Here, farmers like Susanna Cuthbert Gordon and her family have farmed for decades. Depending on the season, Gordon’s family plants beans, pineapples, breadfruit, corn, coconuts and other crops. Before the paved road to Rocky Point, Gordon had to worry about her crops spoiling before they reached Pearl Lagoon’s markets.

“Before this road came it was like, I used to walk three hours to get to Pearl Lagoon in deep holes. It was very hard. We used to use our horse…Now it’s much easier with the transport,” Gordon says.

The land must be cleared in order to plant crops.
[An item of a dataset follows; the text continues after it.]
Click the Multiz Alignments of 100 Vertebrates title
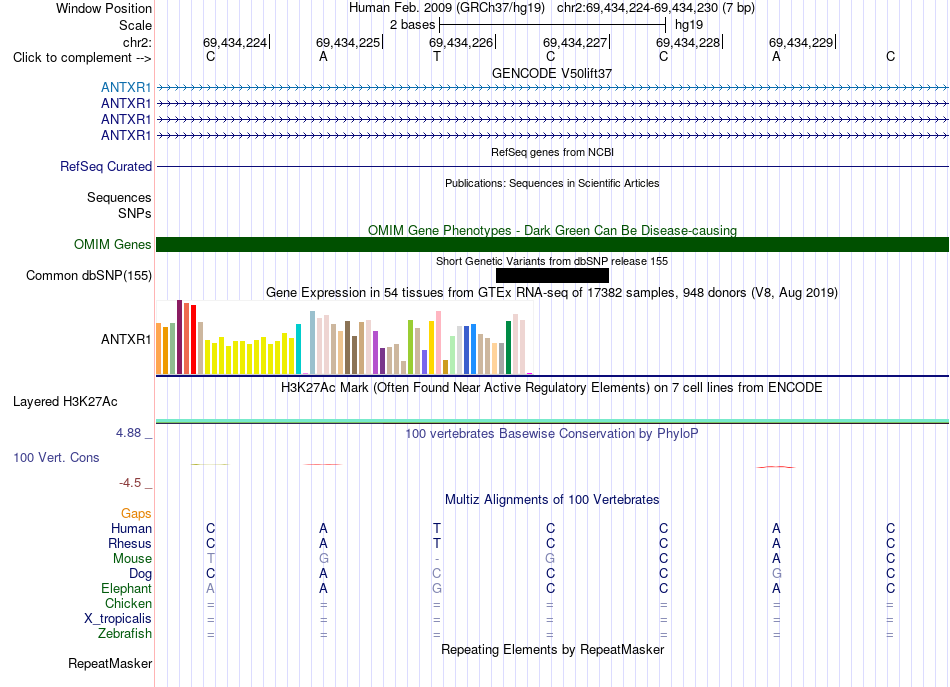The image size is (950, 687). (x=552, y=500)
For many farmers, that means burning trees and other vegetation.

Kensy Sambola, a cultural anthropologist and farmer from Orinoco, tried removing trees other ways, but soon realized than she had to burn in order to plant. Sambola was motivated to start farming after speaking with local farmers about their customs and relationships with the land.

“I was most interested in having a place that you can provide fruits. I started planting all kinds of plants,” she says.

Sambola has seen fewer people working the land and more people relying on imported food and home goods. The lagoon and rainforest used to provide everything for communities, Sambola says. As a result, younger generations are missing out on having a close relationship to the lagoon and surrounding rainforests.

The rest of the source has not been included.